• **Assigned task**:
Go through the data and copy each line where the string "computer" appears.

• **Task data**:

────

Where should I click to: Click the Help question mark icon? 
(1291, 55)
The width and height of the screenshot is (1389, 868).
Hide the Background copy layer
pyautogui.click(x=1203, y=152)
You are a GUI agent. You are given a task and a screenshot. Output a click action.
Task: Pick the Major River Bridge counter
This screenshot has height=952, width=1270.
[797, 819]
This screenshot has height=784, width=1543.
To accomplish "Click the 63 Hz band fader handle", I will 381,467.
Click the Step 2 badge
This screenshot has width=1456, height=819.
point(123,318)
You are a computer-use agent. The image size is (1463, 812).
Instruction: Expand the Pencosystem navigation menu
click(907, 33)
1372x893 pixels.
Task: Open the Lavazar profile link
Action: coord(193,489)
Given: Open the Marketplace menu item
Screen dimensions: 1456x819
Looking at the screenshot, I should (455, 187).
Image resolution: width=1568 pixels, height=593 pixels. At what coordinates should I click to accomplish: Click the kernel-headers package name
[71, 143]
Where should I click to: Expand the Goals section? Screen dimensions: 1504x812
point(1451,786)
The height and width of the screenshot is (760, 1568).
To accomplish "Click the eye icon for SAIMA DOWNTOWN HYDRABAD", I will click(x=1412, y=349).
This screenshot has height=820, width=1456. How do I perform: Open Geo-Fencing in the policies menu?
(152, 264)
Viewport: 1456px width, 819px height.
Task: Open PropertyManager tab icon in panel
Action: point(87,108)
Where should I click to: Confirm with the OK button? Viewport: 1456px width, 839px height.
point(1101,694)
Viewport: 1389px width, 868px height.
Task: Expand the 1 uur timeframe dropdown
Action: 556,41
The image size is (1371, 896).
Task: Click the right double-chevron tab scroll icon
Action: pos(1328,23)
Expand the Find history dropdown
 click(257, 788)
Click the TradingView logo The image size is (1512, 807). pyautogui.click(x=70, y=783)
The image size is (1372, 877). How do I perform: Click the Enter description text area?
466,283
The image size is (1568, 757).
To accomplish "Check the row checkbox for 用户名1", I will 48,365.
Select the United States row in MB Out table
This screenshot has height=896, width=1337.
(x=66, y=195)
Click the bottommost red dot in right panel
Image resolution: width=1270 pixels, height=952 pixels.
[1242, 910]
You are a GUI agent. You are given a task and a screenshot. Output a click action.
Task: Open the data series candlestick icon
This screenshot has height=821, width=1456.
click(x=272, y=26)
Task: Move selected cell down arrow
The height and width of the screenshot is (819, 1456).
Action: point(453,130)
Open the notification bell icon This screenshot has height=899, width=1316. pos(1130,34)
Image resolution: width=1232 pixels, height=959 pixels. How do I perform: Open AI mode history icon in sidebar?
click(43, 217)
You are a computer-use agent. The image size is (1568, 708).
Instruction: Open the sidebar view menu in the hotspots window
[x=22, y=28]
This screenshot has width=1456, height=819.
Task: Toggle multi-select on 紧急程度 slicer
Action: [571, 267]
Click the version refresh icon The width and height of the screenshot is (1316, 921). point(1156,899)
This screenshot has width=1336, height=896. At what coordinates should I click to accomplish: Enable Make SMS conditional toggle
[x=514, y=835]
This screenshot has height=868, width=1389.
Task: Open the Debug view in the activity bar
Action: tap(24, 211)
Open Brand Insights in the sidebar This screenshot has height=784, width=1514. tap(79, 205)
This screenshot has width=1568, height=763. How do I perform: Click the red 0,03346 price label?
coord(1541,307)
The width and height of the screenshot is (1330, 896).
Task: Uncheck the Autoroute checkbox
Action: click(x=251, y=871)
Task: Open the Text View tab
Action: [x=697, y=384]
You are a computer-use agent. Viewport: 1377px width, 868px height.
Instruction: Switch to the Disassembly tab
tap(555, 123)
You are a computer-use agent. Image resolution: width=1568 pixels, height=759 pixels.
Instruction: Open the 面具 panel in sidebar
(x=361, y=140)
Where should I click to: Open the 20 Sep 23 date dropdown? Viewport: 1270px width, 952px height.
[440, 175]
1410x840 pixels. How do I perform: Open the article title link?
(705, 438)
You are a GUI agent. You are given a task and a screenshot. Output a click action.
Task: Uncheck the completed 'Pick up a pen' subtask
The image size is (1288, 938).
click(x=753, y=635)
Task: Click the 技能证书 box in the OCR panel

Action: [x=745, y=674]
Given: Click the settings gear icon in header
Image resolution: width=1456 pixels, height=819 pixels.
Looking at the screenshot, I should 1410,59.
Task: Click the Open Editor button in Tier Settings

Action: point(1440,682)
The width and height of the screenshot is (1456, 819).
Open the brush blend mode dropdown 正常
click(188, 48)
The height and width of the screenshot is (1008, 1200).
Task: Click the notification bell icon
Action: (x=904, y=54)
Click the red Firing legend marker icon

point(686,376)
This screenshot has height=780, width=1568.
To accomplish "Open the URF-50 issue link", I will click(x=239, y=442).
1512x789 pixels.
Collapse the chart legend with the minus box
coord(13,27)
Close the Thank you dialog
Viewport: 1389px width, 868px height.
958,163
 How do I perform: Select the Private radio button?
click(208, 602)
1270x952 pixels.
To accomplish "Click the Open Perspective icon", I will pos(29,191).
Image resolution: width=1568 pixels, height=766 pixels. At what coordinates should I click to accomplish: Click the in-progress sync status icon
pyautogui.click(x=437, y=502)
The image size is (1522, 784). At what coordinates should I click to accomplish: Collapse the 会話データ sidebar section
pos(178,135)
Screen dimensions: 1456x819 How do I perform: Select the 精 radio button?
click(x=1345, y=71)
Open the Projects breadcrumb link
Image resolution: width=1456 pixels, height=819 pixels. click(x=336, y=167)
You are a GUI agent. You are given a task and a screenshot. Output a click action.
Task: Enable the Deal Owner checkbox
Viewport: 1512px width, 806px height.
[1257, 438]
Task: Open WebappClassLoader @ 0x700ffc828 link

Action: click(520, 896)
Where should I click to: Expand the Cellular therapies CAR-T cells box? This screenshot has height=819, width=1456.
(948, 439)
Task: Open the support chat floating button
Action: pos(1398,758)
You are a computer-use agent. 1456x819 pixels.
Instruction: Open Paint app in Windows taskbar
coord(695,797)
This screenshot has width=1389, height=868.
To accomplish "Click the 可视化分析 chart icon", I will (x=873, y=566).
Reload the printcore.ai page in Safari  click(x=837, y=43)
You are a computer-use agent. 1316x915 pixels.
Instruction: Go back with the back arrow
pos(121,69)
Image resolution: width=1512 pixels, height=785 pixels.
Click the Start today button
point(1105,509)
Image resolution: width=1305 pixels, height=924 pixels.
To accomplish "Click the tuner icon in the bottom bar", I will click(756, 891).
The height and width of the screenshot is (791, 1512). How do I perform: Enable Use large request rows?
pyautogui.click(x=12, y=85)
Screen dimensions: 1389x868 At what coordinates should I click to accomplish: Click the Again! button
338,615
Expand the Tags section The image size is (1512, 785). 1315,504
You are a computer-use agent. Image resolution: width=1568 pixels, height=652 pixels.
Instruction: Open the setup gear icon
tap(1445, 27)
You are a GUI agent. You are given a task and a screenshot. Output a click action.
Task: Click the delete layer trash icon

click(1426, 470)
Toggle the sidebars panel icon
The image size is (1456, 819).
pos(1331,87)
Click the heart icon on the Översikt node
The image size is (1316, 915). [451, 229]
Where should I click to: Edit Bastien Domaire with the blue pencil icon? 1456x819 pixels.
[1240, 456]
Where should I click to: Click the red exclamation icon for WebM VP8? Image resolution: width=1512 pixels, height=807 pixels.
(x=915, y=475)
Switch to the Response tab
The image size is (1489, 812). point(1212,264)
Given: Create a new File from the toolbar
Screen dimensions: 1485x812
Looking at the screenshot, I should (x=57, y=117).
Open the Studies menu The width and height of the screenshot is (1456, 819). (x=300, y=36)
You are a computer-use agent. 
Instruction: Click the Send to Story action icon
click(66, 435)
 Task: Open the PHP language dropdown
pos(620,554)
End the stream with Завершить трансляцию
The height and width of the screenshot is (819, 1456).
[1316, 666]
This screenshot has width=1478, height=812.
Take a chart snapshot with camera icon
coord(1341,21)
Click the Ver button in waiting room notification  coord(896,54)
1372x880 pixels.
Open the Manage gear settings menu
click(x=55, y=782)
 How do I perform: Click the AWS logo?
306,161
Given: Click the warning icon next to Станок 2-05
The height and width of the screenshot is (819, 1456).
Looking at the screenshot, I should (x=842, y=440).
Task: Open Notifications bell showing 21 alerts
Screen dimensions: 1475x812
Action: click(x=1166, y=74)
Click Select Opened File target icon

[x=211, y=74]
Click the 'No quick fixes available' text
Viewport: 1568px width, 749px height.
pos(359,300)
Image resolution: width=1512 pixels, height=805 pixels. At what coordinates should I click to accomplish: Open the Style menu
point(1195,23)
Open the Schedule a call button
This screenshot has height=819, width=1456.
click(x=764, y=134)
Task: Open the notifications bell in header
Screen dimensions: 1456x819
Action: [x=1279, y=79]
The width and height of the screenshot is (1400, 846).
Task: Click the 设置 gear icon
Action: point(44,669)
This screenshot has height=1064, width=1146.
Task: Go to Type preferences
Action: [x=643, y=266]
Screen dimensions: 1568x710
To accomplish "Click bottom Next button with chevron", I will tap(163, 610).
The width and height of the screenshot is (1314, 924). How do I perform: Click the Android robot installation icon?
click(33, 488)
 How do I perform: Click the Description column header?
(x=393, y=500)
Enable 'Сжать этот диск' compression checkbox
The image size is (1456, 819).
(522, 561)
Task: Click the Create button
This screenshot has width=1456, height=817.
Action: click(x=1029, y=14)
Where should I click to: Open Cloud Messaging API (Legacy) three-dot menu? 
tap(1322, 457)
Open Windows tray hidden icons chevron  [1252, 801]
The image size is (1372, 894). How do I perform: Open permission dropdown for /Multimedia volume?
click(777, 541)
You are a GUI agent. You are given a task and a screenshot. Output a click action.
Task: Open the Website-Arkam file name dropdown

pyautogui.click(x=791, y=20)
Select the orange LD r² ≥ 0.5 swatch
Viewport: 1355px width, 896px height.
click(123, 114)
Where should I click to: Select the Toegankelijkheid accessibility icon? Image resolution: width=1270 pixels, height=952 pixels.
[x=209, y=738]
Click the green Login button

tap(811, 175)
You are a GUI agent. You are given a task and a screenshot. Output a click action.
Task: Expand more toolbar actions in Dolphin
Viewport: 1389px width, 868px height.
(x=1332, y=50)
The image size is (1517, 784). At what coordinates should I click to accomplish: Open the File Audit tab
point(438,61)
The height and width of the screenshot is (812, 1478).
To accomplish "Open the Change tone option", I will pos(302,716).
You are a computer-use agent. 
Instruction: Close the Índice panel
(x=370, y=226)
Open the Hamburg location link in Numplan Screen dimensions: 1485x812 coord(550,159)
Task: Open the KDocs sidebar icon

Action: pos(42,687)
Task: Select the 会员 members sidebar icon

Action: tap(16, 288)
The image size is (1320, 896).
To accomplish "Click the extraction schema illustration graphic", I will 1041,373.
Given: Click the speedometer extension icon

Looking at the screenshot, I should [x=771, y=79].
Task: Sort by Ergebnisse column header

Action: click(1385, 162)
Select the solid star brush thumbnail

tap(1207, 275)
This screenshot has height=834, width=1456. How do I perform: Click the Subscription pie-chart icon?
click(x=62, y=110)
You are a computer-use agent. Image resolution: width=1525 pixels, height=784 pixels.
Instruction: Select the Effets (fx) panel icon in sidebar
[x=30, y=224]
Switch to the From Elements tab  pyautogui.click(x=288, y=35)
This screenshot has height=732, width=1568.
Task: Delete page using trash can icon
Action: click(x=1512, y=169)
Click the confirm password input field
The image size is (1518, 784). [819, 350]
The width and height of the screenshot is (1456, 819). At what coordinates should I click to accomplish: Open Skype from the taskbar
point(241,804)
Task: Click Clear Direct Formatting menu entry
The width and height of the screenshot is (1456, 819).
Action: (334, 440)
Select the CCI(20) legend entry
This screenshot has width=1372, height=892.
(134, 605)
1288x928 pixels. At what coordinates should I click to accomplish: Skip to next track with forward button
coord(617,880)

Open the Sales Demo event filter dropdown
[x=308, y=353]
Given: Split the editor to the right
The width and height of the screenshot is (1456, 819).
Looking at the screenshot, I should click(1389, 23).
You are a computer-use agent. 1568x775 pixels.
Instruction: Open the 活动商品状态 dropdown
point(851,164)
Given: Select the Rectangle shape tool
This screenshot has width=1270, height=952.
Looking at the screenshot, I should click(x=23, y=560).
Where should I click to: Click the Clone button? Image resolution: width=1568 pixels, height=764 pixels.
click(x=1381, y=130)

────

• **Response area**:
You are a computer-use agent. The image size is (1463, 812).
You are a computer-use agent. The image size is (1568, 708).
You are a computer-use agent. Viewport: 1377px width, 868px height.
You are a computer-use agent. Image resolution: width=1568 pixels, height=759 pixels.
You are a computer-use agent. 1456x819 pixels.
You are a computer-use agent. 1316x915 pixels.
You are a computer-use agent. Image resolution: width=1568 pixels, height=652 pixels.
You are a computer-use agent. 
You are a computer-use agent. 
You are a computer-use agent. Image resolution: width=1525 pixels, height=784 pixels.
You are a computer-use agent. 1568x775 pixels.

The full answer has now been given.